_課題 1_
論語の解説文を読み、次の問いにそれぞれ答えてください。
(a) 孔子が武城を訪れたとき、家々から何が聞こえたか。
(b) 子游の姓と名は何か。
(c) 子游は孔子より何歳年少の弟子か。
_課題 2_
論語の解説文の続きを、最後の文の後から書き進めてください。

_抜粋本文_
* * * *
「論語を現代に活かす」 時代を超えて読まれた名著

未来はすべて次なる世代のためにある

【鶏を割くに焉んぞ牛刀を用いん】 Vol.437

 

子 武城(ぶじょう)に之(ゆ)き、弦歌(げんか)の声を聞く。夫子(ふうし) 莞爾(かんじ)として笑いて曰わく、雞(にわとり)を割(さ)くに、焉(いずく)んぞ牛刀(ぎゅうとう)を用いん、と。子游(しゆう)対えて曰わく、昔者(むかし) 偃(えん)や諸(これ)を夫子に聞けり。曰わく、君子 道を学べば、則ち人を愛し、小人 道を学べば、則ち使い易し、と。子曰わく、二三子(にさんし)、偃の言、是なり。前言は之を戯(たわむ)るるのみ、と。(「陽貨第十七」3)

 

(解説)

孔子が武城を訪れたとき、家々から楽器に乗せて詩が歌われているのが聞こえた。孔子はにっこり笑いこう言った。「鶏を料理するのに、どうして牛刀を使うのか」と子游はこう答えた。「昔、私めは先生からこう学びました。君子 教養人は、道徳を身につけると人々を大切するようになる。小人 知識人も道徳が身につくと年長者の意見に従うようになる」と。孔子は言った。「弟子たちよ、偃君のことばはそのとおりだ。先ほどの私のことばは、冗談、冗談」と論語 加地伸行

 

  

子游」、姓は言、名は偃、字名が子游孔子より四十五歳年少の弟子。孔門十哲の一人。学問に秀れ、文学には子游といわれる。礼の形式を重んずる客観派の一人ともされる。子夏学派が礼の形式に流れたのに対して、子游は「礼の精神」を強調する。

 さすが孔門十哲の一人といわれだけのことがあってか、孔子子游の問答から、その優等生ぶりを垣間見るような気がする。

 

鶏(雞)を割くに焉んぞ牛刀を用いん

「小さなことを処理するために、大人物を用いたり大げさな手段を取る必要はないということ」のたとえや「適用の仕方が正しくないこと」のたとえとして用いられることわざになっている。
* * * *
_抽出データ_
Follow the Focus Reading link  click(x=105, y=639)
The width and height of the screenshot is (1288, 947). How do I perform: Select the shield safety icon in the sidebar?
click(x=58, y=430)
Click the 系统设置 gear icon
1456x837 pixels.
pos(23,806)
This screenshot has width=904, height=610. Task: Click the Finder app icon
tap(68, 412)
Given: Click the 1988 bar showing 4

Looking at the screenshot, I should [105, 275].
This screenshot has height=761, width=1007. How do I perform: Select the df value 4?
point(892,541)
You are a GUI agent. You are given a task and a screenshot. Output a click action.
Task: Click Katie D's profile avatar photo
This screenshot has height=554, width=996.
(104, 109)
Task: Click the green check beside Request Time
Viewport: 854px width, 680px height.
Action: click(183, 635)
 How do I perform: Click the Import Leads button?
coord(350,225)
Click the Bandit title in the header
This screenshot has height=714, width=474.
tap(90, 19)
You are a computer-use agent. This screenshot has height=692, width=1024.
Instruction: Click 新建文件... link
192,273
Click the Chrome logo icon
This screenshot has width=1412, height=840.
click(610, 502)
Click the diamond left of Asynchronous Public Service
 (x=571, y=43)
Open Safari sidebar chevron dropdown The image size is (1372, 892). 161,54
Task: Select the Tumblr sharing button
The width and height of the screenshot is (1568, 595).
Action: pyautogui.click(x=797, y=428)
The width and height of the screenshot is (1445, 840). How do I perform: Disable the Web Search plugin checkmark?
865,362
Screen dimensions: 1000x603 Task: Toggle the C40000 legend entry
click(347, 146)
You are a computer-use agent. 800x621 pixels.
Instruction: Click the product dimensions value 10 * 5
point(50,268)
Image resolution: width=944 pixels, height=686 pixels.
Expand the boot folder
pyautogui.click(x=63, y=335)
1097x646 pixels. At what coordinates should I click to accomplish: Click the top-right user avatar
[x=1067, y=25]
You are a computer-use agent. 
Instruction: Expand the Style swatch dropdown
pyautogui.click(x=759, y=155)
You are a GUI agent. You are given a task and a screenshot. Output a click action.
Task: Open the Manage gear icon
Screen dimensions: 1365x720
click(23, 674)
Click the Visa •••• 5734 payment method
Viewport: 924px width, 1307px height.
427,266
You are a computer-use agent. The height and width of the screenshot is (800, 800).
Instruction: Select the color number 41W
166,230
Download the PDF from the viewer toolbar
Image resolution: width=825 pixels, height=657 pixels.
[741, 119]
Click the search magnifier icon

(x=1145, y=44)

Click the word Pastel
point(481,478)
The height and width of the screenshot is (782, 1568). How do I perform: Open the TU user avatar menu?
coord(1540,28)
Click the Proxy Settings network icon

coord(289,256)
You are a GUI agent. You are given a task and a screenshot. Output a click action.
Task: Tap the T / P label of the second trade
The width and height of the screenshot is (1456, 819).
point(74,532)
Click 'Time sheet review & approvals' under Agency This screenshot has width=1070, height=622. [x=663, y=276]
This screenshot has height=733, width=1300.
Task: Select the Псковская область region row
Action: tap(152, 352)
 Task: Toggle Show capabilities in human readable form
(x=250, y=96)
* * * *
_解答例 1_
(a) 楽器に乗せて詩が歌われている声(弦歌の声)
(b) 姓は言、名は偃
(c) 四十五歳

_解答例 2_
 

 そう言う孔子に対し、

君子 道を学べば、則ち人を愛し、小人 道を学べば、則ち使い易し

 と切り返す。

 

 「雍也第六」14では、「女人(なんじびと)を得たるか」と孔子に問われると、「澹台滅明(たんだいめつめい)という者有り」と答え、その後、孔子に「貌を以て人を取り、これを子羽に失えり」と言わしめたという。

 子羽とは、澹台滅明のこと。 dsupplying.hatenadiary.jp

 前章の賢明な人とは、ここに登場する子游のことを指すのかもしれない。

 子游が南方の強国呉、越などの防ぐ要塞である「武城」の宰になった理由がそういうところにあるのだろうか。

 また、その賢明さが故に、論語の登場回数にも影響しているのだろうか。

 

 

 人にして不仁ならば、礼を如何せん。人にして不仁ならば、楽を如何せん。(「八佾第三」3)

「礼」は規範を形に表現したものであり、音楽がそれに伴う。孔子学団の主たるカリキュラムはこの礼楽の学習だったという。

「礼節は仁の貌(表現)」であり、「歌楽は仁の和(ハーモニー)」であるという。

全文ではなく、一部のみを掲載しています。